▶ [PROBLEM TO SOLVE]: The answer must consist of every line in the data below that holds the word "document".

▶ [RECORDS FOR THIS EXERCISE]:
◆ ◆ ◆ ◆ ◆ ◆ ◆

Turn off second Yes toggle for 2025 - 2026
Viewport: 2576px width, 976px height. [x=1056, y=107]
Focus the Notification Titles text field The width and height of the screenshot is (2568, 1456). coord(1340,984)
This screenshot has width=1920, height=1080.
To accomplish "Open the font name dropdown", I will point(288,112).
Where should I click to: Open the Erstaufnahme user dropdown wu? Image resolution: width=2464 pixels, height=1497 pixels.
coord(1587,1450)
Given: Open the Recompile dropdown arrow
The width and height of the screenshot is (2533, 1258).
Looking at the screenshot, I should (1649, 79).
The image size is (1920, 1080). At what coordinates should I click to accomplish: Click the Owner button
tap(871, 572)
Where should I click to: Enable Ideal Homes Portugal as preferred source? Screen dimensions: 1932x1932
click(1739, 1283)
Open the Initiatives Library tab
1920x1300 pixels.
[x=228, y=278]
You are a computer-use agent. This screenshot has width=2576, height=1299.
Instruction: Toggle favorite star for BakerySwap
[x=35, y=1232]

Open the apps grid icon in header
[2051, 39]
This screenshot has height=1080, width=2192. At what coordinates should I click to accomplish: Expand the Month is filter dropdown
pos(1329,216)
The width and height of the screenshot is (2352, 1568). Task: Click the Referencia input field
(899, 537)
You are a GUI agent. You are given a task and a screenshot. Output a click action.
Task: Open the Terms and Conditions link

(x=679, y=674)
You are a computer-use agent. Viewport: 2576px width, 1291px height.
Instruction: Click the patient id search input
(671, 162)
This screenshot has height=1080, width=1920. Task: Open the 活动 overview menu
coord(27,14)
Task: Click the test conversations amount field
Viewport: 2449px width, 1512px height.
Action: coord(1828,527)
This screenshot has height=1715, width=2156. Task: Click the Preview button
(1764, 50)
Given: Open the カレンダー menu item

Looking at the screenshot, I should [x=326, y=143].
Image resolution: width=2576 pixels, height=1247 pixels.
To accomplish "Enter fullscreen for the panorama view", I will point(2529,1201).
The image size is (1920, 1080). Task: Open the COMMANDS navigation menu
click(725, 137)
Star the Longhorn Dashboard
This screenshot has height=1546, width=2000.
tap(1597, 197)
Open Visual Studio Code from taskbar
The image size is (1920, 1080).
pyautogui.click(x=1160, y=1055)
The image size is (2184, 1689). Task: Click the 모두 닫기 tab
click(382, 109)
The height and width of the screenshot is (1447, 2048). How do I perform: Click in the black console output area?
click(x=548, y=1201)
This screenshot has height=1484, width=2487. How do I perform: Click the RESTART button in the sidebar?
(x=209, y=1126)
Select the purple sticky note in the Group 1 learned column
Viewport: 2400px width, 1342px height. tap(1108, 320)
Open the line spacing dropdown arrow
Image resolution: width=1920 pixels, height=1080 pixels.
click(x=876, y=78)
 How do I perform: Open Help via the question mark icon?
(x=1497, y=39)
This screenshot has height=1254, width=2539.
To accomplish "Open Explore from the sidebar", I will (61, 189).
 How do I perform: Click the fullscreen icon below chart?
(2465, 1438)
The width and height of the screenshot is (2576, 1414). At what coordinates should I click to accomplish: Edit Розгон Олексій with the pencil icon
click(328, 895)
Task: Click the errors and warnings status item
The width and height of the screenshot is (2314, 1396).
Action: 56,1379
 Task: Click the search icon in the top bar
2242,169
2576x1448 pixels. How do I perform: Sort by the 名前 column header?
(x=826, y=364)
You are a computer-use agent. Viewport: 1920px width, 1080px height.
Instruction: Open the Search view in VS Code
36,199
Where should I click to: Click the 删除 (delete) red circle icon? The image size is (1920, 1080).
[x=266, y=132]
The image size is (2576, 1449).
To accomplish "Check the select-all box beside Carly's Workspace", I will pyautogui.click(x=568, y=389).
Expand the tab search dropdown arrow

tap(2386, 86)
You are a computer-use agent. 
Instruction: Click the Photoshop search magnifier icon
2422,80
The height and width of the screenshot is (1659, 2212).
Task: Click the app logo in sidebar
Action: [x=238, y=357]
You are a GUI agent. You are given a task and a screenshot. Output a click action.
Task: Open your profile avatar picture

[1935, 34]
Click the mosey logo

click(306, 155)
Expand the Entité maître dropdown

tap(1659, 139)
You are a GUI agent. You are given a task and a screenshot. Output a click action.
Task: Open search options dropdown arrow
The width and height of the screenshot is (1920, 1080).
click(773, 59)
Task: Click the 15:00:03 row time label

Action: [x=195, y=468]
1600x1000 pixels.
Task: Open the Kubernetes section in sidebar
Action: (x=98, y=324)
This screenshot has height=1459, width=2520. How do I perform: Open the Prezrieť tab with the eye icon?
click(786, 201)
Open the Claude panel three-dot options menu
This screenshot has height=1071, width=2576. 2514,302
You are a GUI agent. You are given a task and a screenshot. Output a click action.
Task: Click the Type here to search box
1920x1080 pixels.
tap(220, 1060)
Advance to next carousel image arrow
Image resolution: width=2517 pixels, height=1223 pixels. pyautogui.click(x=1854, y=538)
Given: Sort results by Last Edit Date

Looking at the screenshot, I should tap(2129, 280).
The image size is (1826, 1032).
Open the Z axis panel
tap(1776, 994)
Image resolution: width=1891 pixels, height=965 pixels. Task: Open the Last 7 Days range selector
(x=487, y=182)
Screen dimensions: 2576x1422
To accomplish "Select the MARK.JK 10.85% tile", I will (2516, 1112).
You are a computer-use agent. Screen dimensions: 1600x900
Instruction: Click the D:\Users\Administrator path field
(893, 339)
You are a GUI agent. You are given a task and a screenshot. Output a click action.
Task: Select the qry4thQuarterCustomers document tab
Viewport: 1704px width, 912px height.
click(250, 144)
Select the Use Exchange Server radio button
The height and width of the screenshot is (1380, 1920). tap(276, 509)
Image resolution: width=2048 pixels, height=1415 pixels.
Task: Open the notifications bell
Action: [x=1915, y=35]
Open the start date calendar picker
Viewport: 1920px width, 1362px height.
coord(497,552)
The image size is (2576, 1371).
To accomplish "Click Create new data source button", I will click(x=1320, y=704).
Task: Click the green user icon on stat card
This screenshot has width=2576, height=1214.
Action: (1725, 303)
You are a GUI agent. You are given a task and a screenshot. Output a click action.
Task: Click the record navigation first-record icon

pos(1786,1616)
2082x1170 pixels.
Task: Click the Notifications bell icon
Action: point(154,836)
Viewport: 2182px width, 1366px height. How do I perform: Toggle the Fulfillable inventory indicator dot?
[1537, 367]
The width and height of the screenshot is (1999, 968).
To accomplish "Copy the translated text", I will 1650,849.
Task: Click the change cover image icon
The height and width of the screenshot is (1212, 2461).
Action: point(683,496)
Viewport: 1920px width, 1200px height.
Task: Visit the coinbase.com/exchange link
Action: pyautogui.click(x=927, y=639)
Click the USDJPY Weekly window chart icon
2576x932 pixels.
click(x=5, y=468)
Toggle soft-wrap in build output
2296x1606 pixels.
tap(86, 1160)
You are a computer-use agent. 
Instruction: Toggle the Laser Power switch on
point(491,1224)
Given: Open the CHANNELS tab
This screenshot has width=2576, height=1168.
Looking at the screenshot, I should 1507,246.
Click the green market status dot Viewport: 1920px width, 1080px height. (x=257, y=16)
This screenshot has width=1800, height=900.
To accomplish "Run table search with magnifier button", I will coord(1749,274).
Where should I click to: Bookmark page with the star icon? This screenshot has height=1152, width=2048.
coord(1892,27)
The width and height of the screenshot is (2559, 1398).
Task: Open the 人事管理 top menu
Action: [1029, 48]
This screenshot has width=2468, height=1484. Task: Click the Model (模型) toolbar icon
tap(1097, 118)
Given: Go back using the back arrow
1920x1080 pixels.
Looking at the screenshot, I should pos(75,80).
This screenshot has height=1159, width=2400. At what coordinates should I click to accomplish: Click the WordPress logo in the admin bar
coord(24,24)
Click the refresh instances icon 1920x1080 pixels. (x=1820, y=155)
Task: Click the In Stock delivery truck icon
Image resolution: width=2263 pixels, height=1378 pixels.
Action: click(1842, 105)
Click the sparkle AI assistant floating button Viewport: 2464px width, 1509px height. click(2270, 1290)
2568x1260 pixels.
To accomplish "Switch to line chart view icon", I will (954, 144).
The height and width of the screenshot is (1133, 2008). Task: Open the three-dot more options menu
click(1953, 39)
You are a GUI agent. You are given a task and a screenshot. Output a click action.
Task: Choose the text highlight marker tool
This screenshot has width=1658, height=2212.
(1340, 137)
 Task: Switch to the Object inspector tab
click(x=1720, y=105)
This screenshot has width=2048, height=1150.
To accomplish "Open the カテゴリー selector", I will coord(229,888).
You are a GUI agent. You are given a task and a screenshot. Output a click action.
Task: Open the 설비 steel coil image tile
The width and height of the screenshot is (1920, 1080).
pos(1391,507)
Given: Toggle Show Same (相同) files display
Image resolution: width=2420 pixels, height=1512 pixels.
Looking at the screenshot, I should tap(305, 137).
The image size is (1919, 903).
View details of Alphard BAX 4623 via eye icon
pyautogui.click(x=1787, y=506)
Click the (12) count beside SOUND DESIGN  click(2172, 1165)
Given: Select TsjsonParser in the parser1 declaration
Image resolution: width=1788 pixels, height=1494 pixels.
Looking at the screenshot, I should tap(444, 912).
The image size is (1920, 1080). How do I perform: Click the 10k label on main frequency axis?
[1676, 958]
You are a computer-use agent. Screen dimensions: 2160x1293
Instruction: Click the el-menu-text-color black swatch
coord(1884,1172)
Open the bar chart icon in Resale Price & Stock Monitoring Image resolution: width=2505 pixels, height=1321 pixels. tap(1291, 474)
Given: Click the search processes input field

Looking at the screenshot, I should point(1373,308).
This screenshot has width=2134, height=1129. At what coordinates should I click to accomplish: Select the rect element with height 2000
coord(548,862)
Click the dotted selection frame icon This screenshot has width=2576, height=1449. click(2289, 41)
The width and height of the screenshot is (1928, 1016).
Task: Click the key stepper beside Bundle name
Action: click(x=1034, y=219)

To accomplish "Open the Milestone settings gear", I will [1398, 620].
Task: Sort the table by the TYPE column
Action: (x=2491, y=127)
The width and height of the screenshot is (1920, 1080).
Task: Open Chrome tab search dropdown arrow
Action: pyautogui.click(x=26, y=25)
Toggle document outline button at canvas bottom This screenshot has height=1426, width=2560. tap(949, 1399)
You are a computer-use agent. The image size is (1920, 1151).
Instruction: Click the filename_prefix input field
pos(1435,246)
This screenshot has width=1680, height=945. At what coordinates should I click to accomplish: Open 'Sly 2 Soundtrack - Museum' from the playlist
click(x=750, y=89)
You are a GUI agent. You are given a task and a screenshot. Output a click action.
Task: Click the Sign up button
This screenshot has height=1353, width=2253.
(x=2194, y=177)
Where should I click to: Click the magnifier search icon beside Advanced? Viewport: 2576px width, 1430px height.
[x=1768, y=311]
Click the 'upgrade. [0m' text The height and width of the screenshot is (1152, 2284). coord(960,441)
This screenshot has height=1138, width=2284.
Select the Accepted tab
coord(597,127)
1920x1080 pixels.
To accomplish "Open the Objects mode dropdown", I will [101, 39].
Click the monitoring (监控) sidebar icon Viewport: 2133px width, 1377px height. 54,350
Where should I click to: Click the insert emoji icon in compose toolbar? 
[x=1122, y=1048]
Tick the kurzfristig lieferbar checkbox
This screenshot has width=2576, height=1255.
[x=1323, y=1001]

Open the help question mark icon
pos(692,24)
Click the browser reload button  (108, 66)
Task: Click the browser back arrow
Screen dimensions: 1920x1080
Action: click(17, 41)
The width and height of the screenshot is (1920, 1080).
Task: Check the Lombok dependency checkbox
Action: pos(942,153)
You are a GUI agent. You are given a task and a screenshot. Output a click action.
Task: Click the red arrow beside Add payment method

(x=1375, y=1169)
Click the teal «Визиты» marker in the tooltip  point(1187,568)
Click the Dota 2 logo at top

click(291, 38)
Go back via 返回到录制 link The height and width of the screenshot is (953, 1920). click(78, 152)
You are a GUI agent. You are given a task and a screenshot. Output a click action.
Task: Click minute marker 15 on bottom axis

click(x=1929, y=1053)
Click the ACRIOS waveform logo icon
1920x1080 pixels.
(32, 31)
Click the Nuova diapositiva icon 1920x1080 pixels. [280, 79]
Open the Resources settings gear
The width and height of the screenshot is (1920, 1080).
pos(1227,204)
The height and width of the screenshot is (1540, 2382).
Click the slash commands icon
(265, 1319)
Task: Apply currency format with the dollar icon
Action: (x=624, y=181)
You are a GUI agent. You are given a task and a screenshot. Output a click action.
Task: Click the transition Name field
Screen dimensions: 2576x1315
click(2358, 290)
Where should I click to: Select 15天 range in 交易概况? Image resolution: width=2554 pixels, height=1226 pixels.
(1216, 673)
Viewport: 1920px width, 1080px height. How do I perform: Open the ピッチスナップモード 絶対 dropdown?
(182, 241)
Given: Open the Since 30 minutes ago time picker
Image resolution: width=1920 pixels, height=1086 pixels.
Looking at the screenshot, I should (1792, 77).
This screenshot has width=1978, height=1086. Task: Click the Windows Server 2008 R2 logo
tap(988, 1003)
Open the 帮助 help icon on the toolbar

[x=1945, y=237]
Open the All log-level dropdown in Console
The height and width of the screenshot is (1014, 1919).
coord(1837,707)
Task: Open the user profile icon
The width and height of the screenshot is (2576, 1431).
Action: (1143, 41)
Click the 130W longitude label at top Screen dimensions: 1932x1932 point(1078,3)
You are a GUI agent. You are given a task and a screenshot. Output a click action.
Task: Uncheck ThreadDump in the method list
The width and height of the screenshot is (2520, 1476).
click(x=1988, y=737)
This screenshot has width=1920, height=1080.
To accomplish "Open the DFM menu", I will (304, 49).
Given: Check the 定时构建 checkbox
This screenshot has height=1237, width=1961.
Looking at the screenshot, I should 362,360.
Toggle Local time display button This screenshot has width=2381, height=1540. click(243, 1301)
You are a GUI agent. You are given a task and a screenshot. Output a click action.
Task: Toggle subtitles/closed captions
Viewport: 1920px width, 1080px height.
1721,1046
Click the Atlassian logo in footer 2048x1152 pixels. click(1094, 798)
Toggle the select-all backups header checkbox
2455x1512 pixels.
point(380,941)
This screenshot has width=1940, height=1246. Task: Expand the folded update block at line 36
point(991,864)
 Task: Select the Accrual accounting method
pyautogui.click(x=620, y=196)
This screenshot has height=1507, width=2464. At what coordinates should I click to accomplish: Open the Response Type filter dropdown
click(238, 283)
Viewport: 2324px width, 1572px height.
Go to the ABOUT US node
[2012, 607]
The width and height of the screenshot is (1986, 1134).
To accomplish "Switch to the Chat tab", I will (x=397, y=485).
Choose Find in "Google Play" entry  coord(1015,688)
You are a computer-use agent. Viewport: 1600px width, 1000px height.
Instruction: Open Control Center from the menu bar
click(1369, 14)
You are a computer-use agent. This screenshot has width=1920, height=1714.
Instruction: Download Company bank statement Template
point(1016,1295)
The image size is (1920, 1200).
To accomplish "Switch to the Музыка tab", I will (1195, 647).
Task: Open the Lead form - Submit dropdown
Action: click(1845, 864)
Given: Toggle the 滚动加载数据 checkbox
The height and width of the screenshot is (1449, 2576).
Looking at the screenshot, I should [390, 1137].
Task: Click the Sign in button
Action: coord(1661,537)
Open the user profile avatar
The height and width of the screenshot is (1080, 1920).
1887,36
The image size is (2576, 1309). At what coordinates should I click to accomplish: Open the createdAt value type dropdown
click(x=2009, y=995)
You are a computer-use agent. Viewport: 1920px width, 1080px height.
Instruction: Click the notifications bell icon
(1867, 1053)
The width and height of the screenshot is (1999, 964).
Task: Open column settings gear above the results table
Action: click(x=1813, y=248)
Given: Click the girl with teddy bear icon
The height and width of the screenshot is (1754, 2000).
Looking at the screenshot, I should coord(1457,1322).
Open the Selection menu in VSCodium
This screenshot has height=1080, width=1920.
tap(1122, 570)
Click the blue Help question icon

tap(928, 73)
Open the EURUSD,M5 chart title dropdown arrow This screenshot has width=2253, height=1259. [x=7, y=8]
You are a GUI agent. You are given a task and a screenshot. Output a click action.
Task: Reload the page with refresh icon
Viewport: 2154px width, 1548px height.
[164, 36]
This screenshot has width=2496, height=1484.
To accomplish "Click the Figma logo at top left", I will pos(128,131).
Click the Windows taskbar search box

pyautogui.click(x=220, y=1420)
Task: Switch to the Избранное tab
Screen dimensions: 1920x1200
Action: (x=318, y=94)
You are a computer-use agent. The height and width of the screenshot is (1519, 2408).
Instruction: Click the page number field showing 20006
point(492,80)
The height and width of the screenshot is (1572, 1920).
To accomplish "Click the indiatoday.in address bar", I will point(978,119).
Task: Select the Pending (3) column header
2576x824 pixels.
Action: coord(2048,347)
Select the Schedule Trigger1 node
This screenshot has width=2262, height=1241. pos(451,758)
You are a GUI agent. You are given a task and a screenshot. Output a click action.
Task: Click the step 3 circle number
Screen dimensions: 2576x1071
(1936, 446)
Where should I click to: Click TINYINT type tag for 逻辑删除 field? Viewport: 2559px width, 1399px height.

◆ ◆ ◆ ◆ ◆ ◆ ◆

▶ [ANSWER TO THE PROBLEM]:
Task: Select the qry4thQuarterCustomers document tab
Toggle document outline button at canvas bottom This screenshot has height=1426, width=2560. tap(949, 1399)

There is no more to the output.